* [DATA RECORDS]
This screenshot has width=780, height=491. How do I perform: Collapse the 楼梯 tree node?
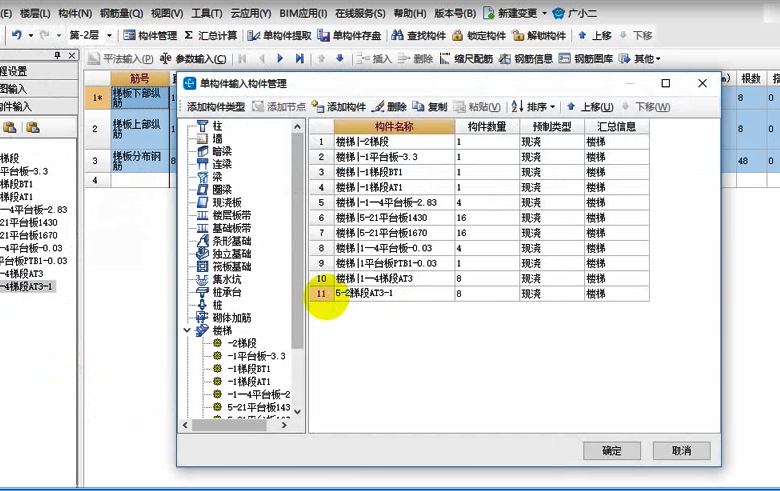pos(187,330)
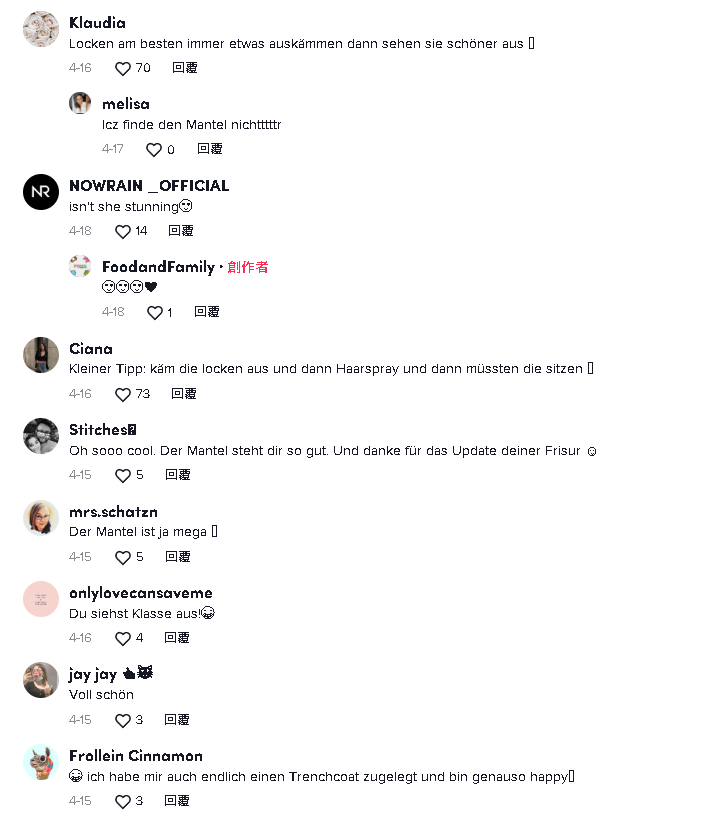Reply to Ciana's comment
Viewport: 728px width, 816px height.
coord(184,394)
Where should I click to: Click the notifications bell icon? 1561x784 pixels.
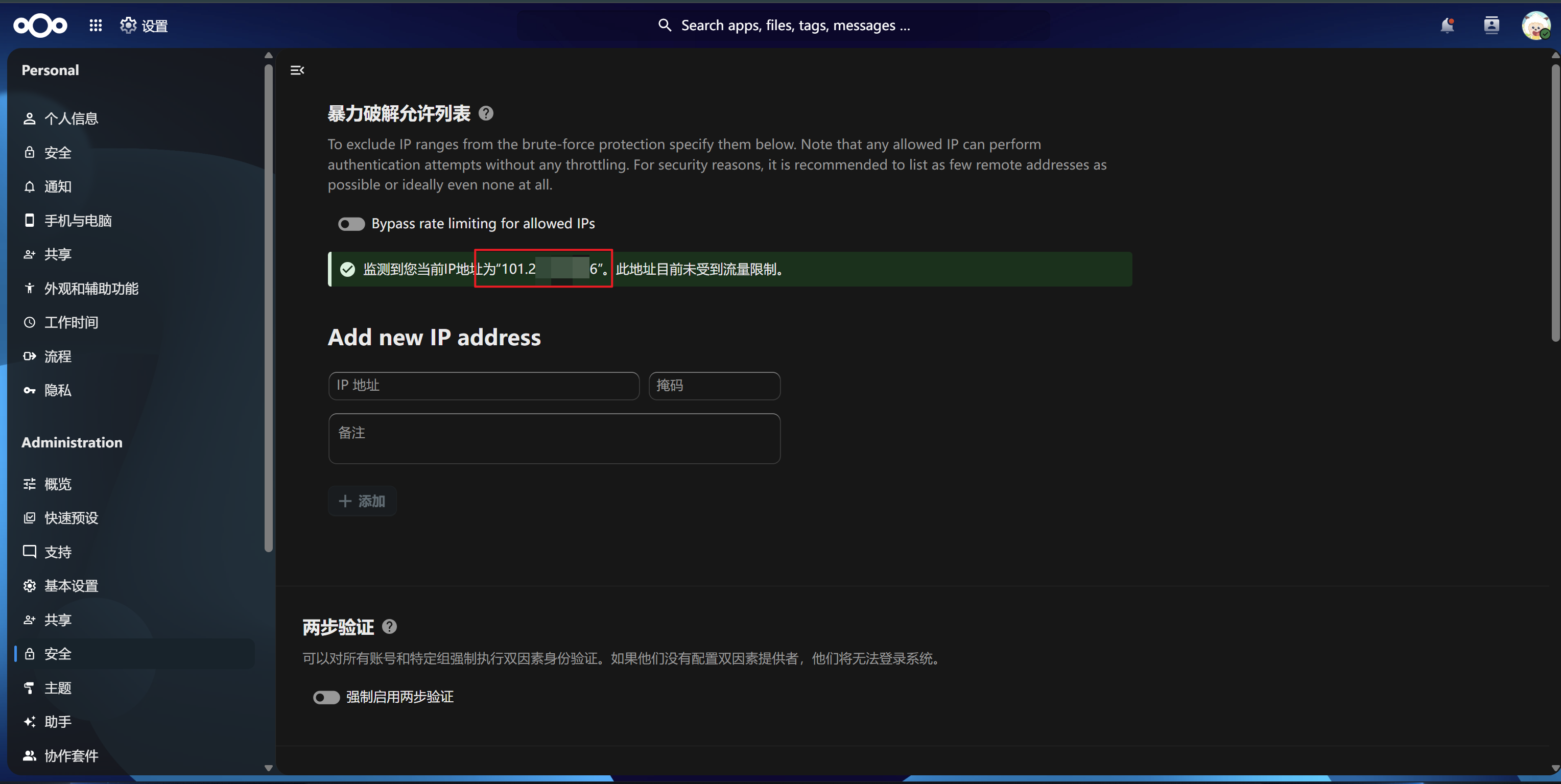1447,26
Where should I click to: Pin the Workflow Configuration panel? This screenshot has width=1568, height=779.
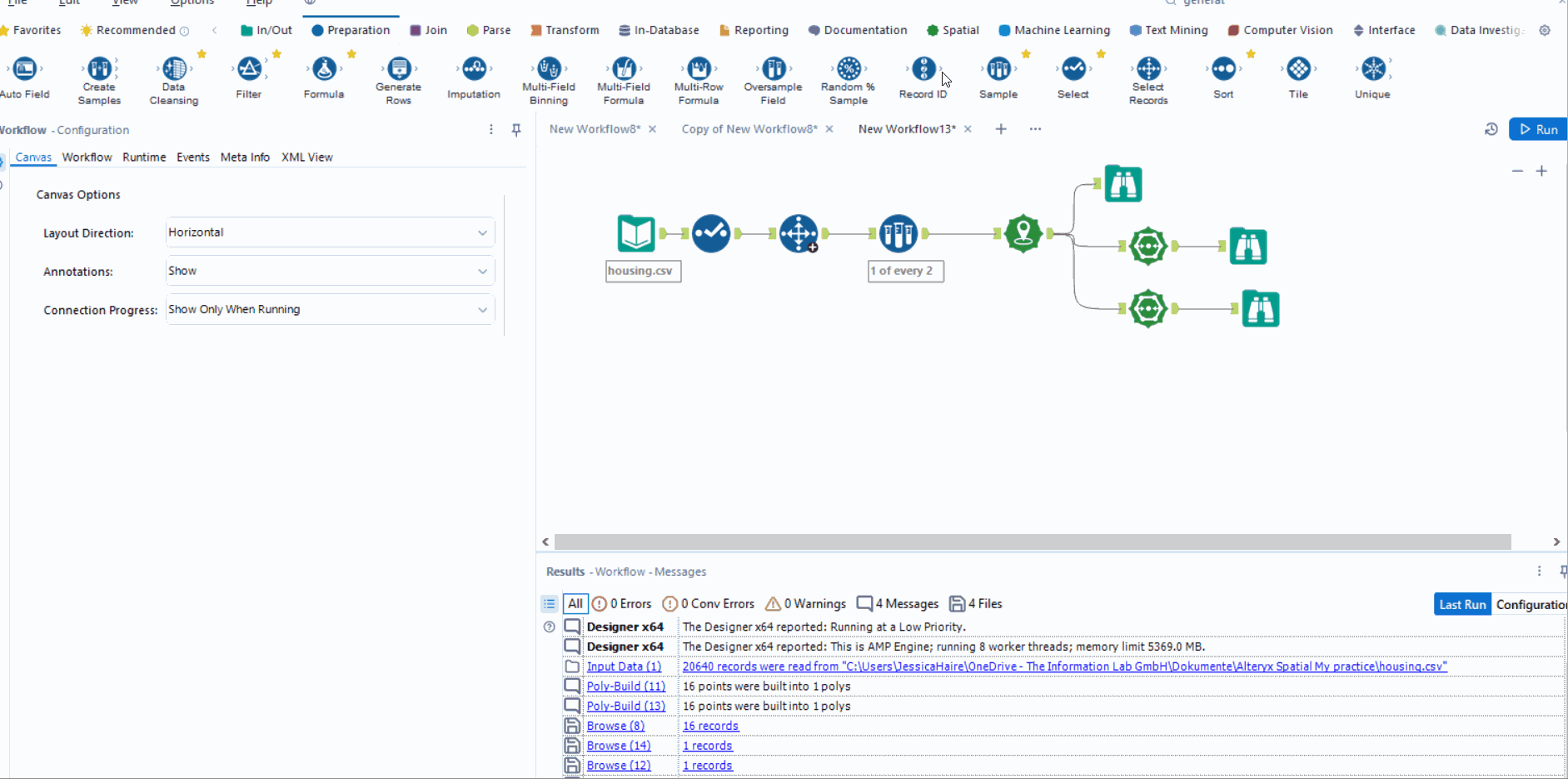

* [TO DO] Each record above has to be written out again in full, but its pictures must not be.

* [YOUR SOLUTION]
This screenshot has width=780, height=491. How do I perform: Collapse the 楼梯 tree node?
pos(187,330)
Reply to Ciana's comment
Viewport: 728px width, 816px height.
coord(184,394)
Where should I click to: Click the notifications bell icon? 1561x784 pixels.
1447,26
Where should I click to: Pin the Workflow Configuration panel? This screenshot has width=1568, height=779.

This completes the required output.